* DATA RECORDS
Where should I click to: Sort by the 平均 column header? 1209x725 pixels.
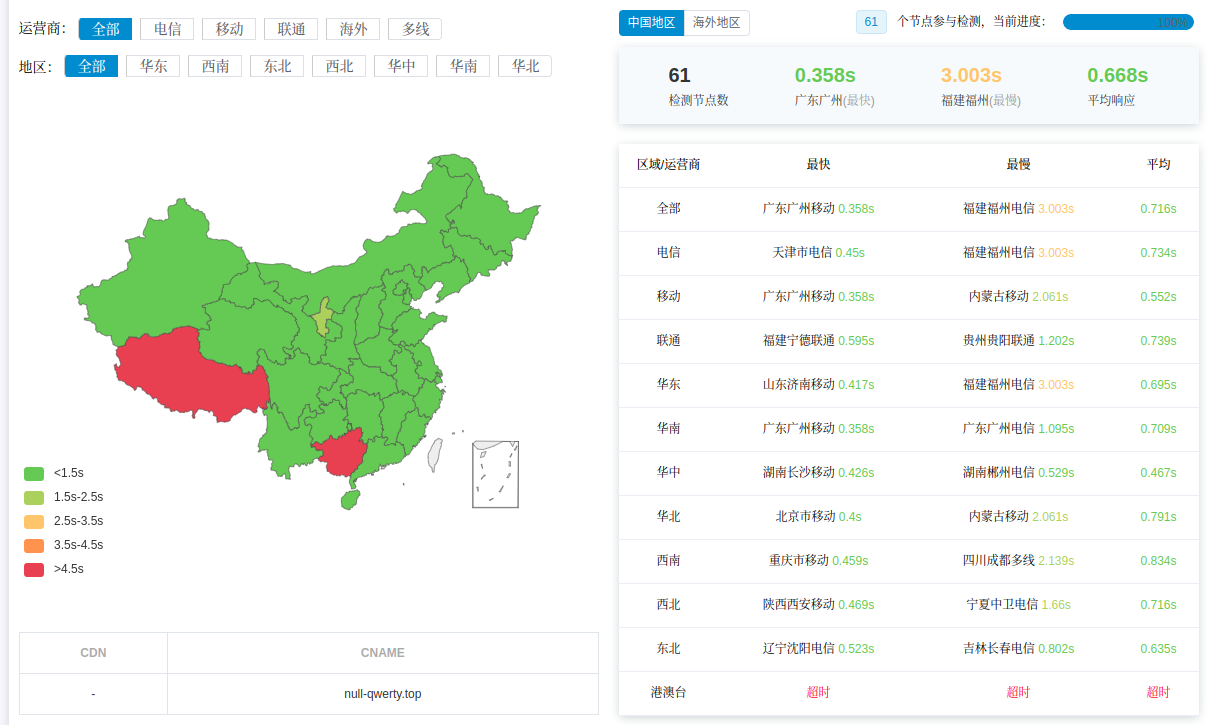point(1158,165)
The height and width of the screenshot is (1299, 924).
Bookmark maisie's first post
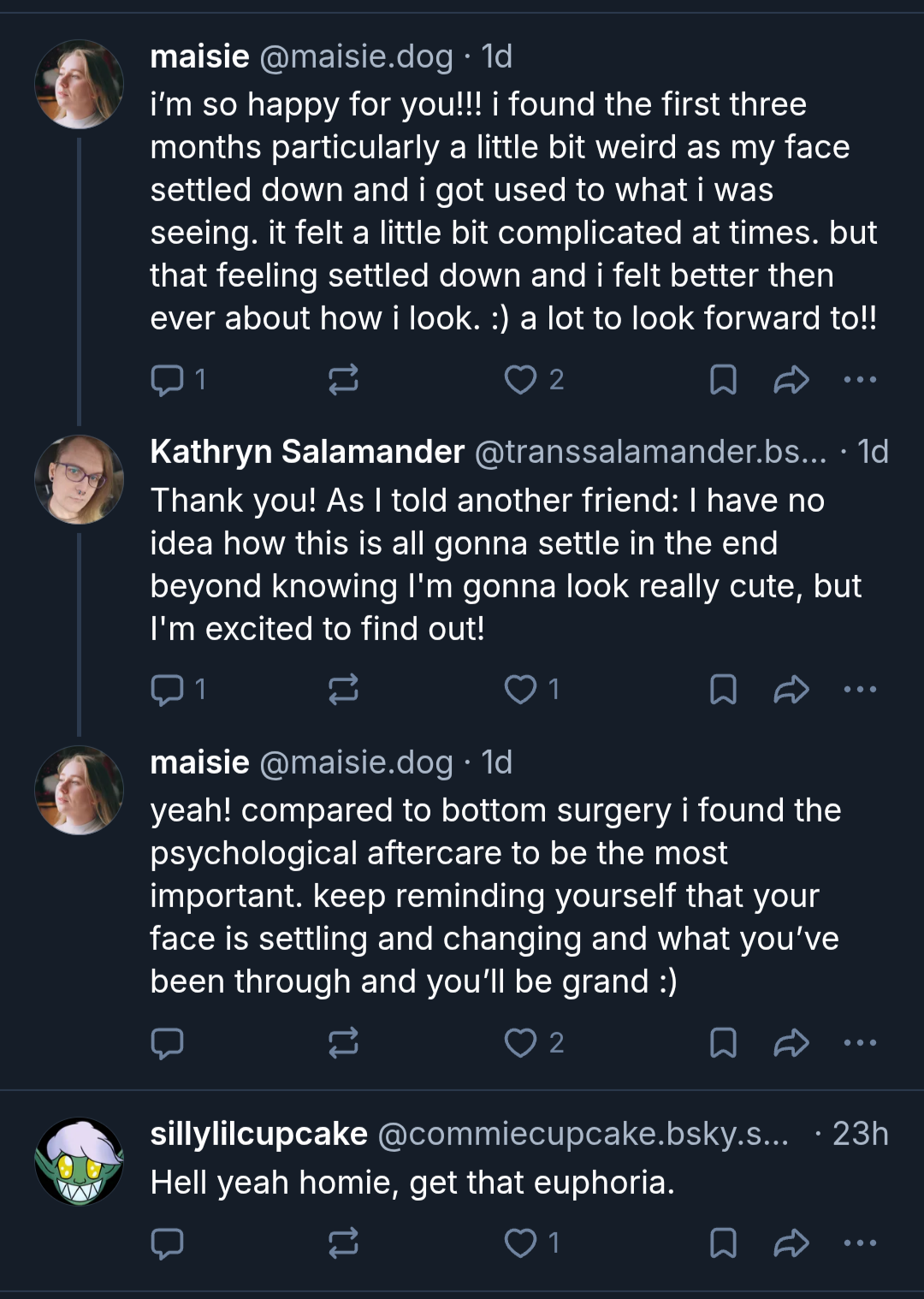(724, 379)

* WHAT NEEDS TO BE DONE
Reproduce the preceding material exactly, skipping pictures.

* COMPLETED TASK
Where should I click to: Sort by the 平均 column header? 1209x725 pixels.
point(1158,165)
The height and width of the screenshot is (1299, 924).
Bookmark maisie's first post
(724, 379)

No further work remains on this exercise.